INDIA: Salesian Missions donor provides funding to repair St. John Bosco Parish church

By at May 11, 2018 | 8:33 am | Print

INDIA: Salesian Missions donor provides funding to repair St. John Bosco Parish church

(MissionNewswire) Salesian missionaries in Guwahati, the largest city in the Indian state of Assam, were able to repair the dilapidated church within the St. John Bosco Parish in the village of Boko, thanks to funding from a Salesian Missions donor. The funding allowed Salesian missionaries to update and change part of the roofing, put up a new ceiling, repair damaged windows and doors, and repair the broken floor. The funding also allowed missionaries to paint the entire church.

Because the church was in such a poor condition, Salesian missionaries went overbudget but were able to make up the shortfall with the support of additional donors. The people of the village contributed their time and labor in repairing the church. Now that the church is fully repaired, the local people have agreed to make regular collections on Sundays for the purpose of maintaining the church. They have also decided to come together on a regular basis in order to clean the church. The local Salesian priests and the sisters will make regular visits in order to ensure that the church is kept clean and well-maintained.
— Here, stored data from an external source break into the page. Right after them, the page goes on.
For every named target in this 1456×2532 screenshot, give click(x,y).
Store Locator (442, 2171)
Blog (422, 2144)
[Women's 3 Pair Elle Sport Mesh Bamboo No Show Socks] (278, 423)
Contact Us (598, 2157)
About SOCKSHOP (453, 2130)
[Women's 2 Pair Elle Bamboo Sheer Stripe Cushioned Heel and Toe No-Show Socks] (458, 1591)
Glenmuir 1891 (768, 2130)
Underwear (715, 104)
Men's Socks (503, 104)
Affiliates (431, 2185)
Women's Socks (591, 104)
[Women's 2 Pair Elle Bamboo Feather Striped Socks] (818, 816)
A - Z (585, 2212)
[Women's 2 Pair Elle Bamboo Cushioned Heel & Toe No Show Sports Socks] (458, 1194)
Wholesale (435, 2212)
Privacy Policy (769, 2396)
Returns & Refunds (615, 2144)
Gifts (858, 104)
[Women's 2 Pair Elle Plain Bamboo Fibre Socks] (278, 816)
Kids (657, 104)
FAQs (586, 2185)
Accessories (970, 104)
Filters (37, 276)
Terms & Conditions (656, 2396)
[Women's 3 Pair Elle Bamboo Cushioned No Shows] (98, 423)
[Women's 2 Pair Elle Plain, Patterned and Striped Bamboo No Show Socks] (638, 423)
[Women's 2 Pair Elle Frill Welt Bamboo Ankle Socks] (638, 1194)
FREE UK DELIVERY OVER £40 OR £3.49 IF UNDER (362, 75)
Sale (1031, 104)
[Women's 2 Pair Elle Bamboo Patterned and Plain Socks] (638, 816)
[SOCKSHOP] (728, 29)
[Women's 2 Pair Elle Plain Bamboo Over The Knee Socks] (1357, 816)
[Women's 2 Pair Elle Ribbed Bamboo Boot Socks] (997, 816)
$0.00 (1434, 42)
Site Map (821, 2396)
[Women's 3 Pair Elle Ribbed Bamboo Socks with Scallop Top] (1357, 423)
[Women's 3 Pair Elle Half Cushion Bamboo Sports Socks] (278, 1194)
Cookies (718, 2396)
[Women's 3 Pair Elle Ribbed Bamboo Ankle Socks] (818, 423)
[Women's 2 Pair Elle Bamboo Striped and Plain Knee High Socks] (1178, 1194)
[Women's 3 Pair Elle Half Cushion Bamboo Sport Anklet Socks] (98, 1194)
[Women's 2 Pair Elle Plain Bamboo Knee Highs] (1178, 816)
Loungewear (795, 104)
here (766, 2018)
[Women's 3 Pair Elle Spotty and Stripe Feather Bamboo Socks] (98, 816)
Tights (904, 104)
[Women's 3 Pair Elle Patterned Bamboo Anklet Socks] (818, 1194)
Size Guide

More than 100 Catholics who belong to the local Garo tribe benefited from the church repair. The local village has 26 Catholic families who use the church. These families are all farmers subsisting on meager wages from their work in the fields.

“Since the village is situated quite far away from the parish, it was difficult for the people to take part in the services on Sundays in the parish church,” says Father Joy Kachappilly. “It was not possible for people to conduct services in the dilapidated church in the village. As a result, they were becoming lukewarm in their exercise of Catholic faith. Some of them stopped coming to the church.”

Fr. Kachappilly adds, “The timely assistance that we received helped us to provide the people with a decent place for prayer. People are now happy because they can come regularly for the services. Their faith has been strengthened. People are grateful for the help and show their gratitude by frequenting all the services that are held in the church.”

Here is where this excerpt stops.